Don’t Flinch

I recently finished up the millionth draft of my young adult manuscript, and as I neared the end of the current round of rewrites, I considered a question many writers before me have faced: how do you know when you’re really done with a draft? I asked this question recently to someone who has to write regularly for work, albeit in a much different field–an attorney. He answered jokingly that he knows he has finished a brief when he runs out of time. Deadlines determine a lot in professional writing; I experience this when writing press releases for my own day job. When writing creatively, it seems like we could tinker forever, as though the story will never be finished–even after we turn it into our editors.
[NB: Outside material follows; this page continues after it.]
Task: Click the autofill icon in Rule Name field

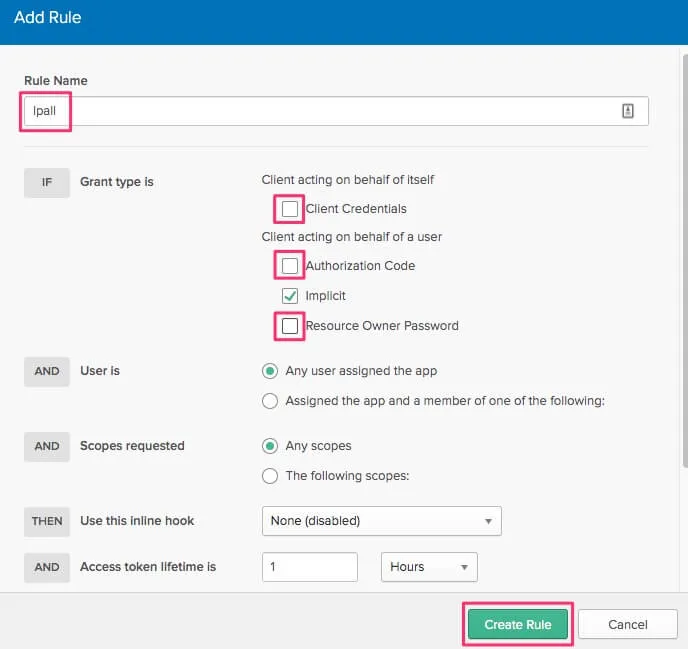Action: (x=628, y=111)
canstock17010255I asked this question of my oldest and dearest friend, a poet about to graduate from the Iowa Writer’s Workshop (congratulations!). His response was a succinct, “Don’t flinch.” As he explained it, whenever you reach a point in your work that begs for more attention to be paid to it, don’t turn away no matter how much you want to. Every time there is an unanswered question, you have to answer it.

I was presented with the opportunity to flinch many times during my novel’s rewrite (and now, as I tackle rewrites on one of my short story collections). Sometimes it’s a guttural feeling, an annoying ache that says, “You’re not done yet. Don’t walk away from this.” You must listen to that voice, feel that instinctual pull, no matter how annoying it is because you don’t want to stay put. You want to move forward and create. Onward! You don’t want to stay here and coax the writing a little longer. But as long as the writing presents you with something that makes you flinch–an underdeveloped character, a section of lengthy exposition, a plot point with too many holes–you must face it.
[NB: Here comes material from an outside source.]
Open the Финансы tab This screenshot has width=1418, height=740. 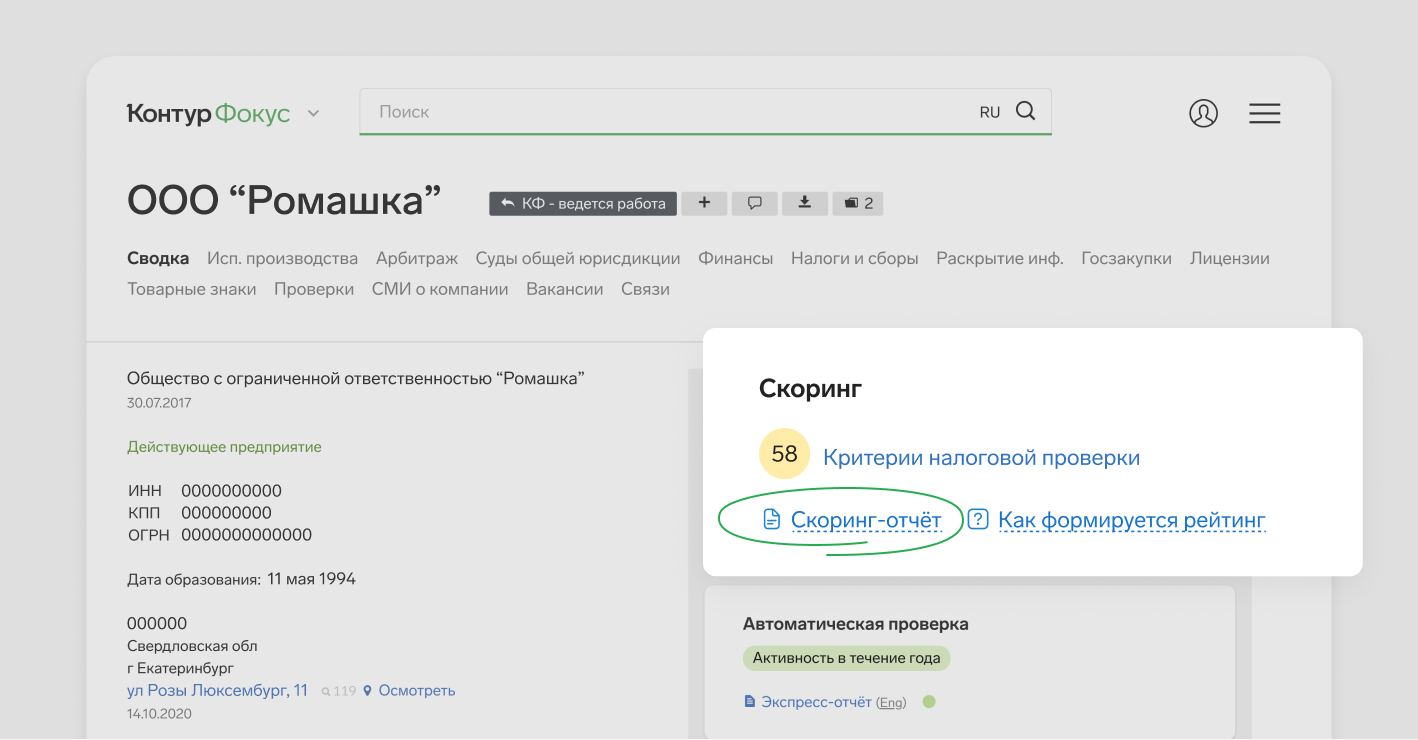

Now I must, as always, cite my intellectual role model, Maria Popova, and a recent posting on Brain Pickings about John Steinbeck and the diary he kept while writing his masterwork, The Grapes of Wrath. She quotes John and his personal dissection of his writing and his work ethic: “In writing, habit seems to be a much stronger force than either willpower or inspiration. Consequently there must be some little quality of fierceness until the habit pattern of a certain number of words is established. There is no possibility, in me at least, of saying, ‘I’ll do it if I feel like it.’ One never feels like awaking day after day. In fact, given the smallest excuse, one will not work at all.”
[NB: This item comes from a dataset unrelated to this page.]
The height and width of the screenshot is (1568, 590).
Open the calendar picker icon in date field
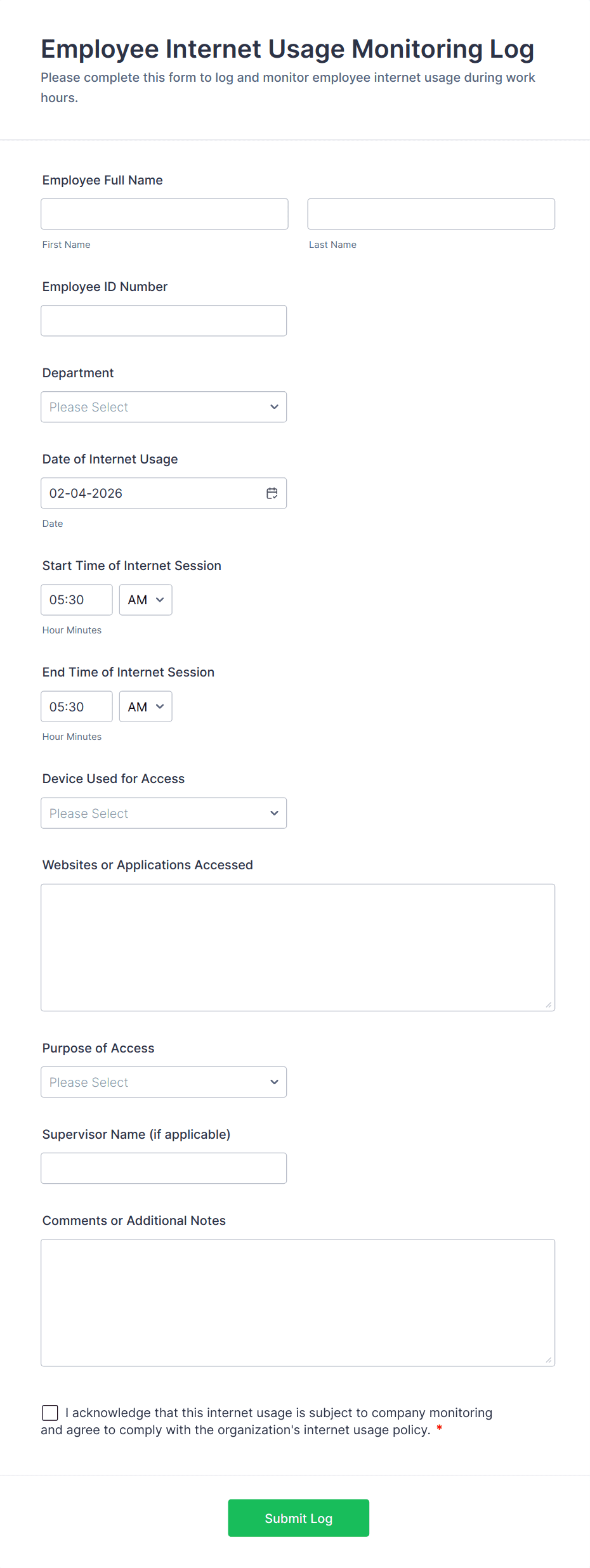pyautogui.click(x=272, y=493)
“Some little quality of fierceness.” “Don’t flinch.” To me, it seems like knowing when you’re done (or not done) with a story, poem, or any other form of creative writing is an act of bravery. Your readers may not think you are done, and since you can’t please everyone, you have to come to terms with this. You must learn to trust yourself, whether it be staying put a little longer or knowing when to move on. To create art is to be vulnerable and fearless at the same time. How often do we have that opportunity?




  1. I’ve had the same feeling with my own personal manuscript. The main issue I have is that I felt like I kept needing to answer different questions, and there was a nagging voice in the back of my mind telling me I needed to keep working certain portions, and now I’m at a point where I do truly feel like it’s as done as it can be without a good editor’s eye, but it’s way too big of a book now which is its own problem. But I wish you the best of luck with your manuscript fellow writer!

    1. Thanks, and good luck to you too.